No en balde, de Poussin –presente aquí con obras inalcanzables y justamente elegidas como modelo canónico del ideal del paisaje clásico– se afirmaba que pintaba «con la mente» , o que para entenderlo había que saber mirar como lo hacen los geómetras. Pintura moderna y clásica, pero de un clasicismo que no es arqueológico, sino propio de la memoria, filosófico, moral y científico, como si la naturaleza, como dijera Galileo, hablase la lengua de las matemáticas. Neoplatonismo y neoestoicismo patentes en tantas pinturas de paisaje en esta época, y que la exposición recorre con ejemplos inolvidables de Carracci , considerado con razones sobradas el iniciador a principios del XVII de esta tradición ideal del paisaje clasicista que en la Roma de los años treinta e inmediatamente posteriores encontraría su más perfecto y apasionante laboratorio de experiencias con los paisajes pintados, sabiendo de la tensión que el arte, la geografía y la Historia mantienen con la naturaleza.

Mucho más que un género menor

Considerada desde el Renacimiento un género menor como la naturaleza muerta, comienza a tener una progresiva autonomía desde su condición de escena de pinturas de Historia, mitológicas o religiosas –como eco simbólico que acentúa retóricamente la narración figurativa– a género independiente en el que las figuras se reducen de escala y de tamaño como si se tratase de elementos propios del paisaje pintado, intercambiables figuras y árboles, montañas y edificios, fuentes y animales, excusas para la pintura. Y los pintores tuvieron conciencia temprana de las oportunidades que permitía este género menor – espacio de libertad inesperada en el que pesaban menos las estrictas reglas de los géneros mayores–, nacido de los «lejos», como se decía en español de los cuadros de Historia o los religiosos.

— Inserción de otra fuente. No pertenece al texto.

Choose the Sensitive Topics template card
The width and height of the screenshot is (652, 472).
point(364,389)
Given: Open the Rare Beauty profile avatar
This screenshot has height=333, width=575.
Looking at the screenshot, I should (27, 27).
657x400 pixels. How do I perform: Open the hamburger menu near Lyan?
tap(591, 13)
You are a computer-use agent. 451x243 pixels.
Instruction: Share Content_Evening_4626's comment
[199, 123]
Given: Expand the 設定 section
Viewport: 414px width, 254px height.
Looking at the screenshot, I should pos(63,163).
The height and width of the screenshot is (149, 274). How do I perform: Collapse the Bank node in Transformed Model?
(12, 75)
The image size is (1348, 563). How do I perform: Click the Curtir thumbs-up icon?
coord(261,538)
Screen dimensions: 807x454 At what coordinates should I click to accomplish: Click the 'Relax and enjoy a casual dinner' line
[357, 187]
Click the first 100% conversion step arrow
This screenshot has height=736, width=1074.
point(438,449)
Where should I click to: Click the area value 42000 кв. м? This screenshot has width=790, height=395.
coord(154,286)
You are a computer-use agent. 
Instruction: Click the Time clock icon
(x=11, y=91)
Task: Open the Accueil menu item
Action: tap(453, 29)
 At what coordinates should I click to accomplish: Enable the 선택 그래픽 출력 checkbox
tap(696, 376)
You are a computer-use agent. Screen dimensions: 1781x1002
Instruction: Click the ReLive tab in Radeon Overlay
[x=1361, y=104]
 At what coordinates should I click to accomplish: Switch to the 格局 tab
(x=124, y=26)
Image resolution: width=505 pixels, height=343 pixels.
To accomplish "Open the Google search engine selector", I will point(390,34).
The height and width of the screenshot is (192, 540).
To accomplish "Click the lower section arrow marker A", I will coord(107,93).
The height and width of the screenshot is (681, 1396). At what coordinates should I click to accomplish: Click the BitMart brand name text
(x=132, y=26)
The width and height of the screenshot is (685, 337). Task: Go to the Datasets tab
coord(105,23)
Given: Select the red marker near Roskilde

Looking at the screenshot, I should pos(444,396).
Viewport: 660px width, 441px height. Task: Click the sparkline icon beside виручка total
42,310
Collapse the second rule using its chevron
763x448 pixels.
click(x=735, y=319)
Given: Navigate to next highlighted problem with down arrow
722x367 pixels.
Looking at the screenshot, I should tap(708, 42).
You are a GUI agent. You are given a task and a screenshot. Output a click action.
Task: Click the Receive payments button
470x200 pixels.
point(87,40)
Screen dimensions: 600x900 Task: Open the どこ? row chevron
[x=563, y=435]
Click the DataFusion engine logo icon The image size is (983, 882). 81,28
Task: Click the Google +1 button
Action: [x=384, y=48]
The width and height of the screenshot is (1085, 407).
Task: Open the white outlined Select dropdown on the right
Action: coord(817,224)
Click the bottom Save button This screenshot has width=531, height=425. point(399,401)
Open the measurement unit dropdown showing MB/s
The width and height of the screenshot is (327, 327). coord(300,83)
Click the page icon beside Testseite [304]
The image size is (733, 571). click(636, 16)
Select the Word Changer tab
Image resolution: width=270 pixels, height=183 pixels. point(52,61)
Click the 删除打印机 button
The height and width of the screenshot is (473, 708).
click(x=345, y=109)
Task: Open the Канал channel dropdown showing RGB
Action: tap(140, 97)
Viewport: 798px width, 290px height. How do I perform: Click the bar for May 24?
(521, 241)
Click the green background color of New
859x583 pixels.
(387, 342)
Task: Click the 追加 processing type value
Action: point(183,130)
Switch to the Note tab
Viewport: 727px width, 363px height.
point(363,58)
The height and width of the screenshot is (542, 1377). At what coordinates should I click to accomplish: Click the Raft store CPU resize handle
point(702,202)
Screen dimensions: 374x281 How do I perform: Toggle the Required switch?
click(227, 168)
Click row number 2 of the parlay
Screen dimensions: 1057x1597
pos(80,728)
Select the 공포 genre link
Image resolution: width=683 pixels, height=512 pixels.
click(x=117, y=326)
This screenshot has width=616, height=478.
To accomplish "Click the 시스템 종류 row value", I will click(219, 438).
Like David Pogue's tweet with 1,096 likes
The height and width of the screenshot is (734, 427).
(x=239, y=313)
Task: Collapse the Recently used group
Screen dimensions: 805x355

Y comenzaron a construir artificios en los que el paisaje se componía de motivos ideados, aunque aparentemente presentes en la realidad, con el fin de proporcionar incluso un aire antiguo y clásico, imagen del pensamiento –aunque también de las emociones– a la naturaleza, ayudados por aficionados y teóricos, por aristócratas y cortes (como Felipe IV y su espectacular programa de paisajes para el Buen Retiro o Francesco Barberini ), y entre los primeros se encontraban nombres tan significativos como Giustiniani, Agucchi, Bellori, Malvasia o Malvezzi .

Los pintores tuvieron conciencia temprana de las oportunidades del género

Lo hizo de manera extraordinaria Claudio de Lorena , que dotó de color dorado a tantos de sus paisajes, en los que el capricho de los mismos alcanzó a la arquitectura, siguiendo en esto, como otros muchos, las intuiciones de Agostino Tassi y de Carracci, como asimismo hicieron Domenichino o Pietro da Cortona . Así, lo real de la naturaleza, de la ciudad o de la arquitectura era compuesto para alcanzar ideales antiguos, filosóficos, arcádicos , que sin ser nunca del todo filológicos (menos en el caso del espléndido Lemaire , coleccionista de erudiciones y luces), confrontaban en el espacio de la pintura lugares nuevos, paisajes ideales, dorados, trágicos, emocionales también –como ocurre en Salvator Rosa o Gaspar Dughet –, pero que solo existían en lo pintado, como enigmas o discursos teóricos, o expresaban el tiempo del pintar, tal como ejemplarmente hiciera Velázquez en su vista del jardín de Villa Medici en Roma (1629-1630). Compleja y maravillosa historia narrada ahora en El Prado con casi noventa pinturas y treinta dibujos.